È proprio quando in lontananza il mare del grossetano accoglie i corridori che il gruppo, forse risvegliato dall’aria salmastra decide di mettere termine alla faticosa ma colma di gloria passerella di Sho.

Gli ultimi sessanta chilometri sono un lungo scivolare in un maggio poco clemente verso i tomboli e la laguna di Orbetello, col vento laterale a carezzare i campi senza però falcidiare un gruppo appallottolato e deciso a spremersi solo in quel finale veloce e affatto semplice. Ne fanno infatti le spese uno sfortunato Battaglin rovinato a terra e il gioiellino Ineos Tao Geoghegan Hart, che finirà a oltre un minuto dal plotone.

Volata sia dunque. Si entra nelle strisce lagunari coi lembi di mare affiorati e stirati dal Promontorio dell’Argentario, allungati come un gruppo che entra follemente nelle vecchie mura di Orbetello. Ackermann parte lungo, e ai meno cento esce Viviani che d’imperio mostra vittorioso il tricolore. Troppa irruenza però, poiché ai meno settanta il cambio di direzione di Elia costringe il giovane poderoso Moschetti piombante a tutta velocità a tirare remi e freni in barca in un finale fattosi cieco.
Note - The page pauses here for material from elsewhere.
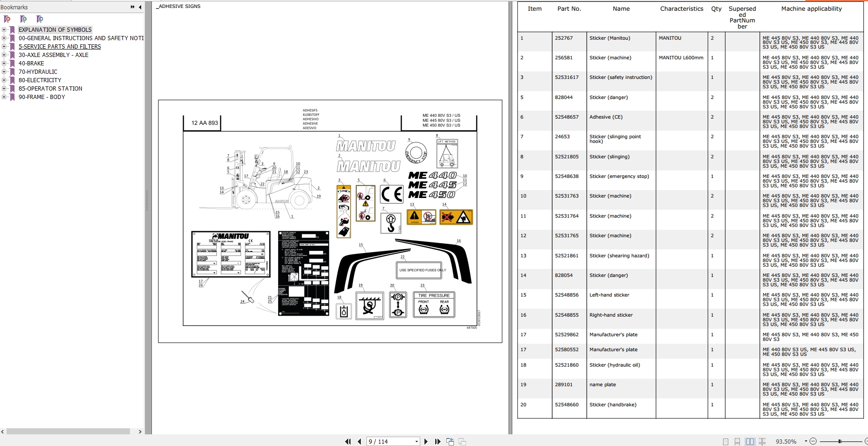Screen dimensions: 868x446
Task: Expand the 70-HYDRAULIC bookmark node
Action: 4,72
Declassamento doloroso, ma doveroso per il campione italiano e vittoria che va ad un Gaviria giunto secondo, ma in netta crescita in previsione delle prossime tappe.

Per il giovane talento milanese costretto a deragliare in una volata in cui stava affiorando come affiora dal mare la laguna di Orbetello, l’appuntamento con la gloria è solo rimandato.
Storie su storie, rammarichi e visioni da romanzo; un ragazzo giapponese in fuga, teorie e leggende su Leonardo, aria toscana, aria salmastra e corridori lanciati folli nelle spire palustri. Vecchi e nuovi protagonisti. Tutto frullato insieme per una disperata volata, quando gli eroi del Giro sgomitano e avvampano sulle loro laufmachine.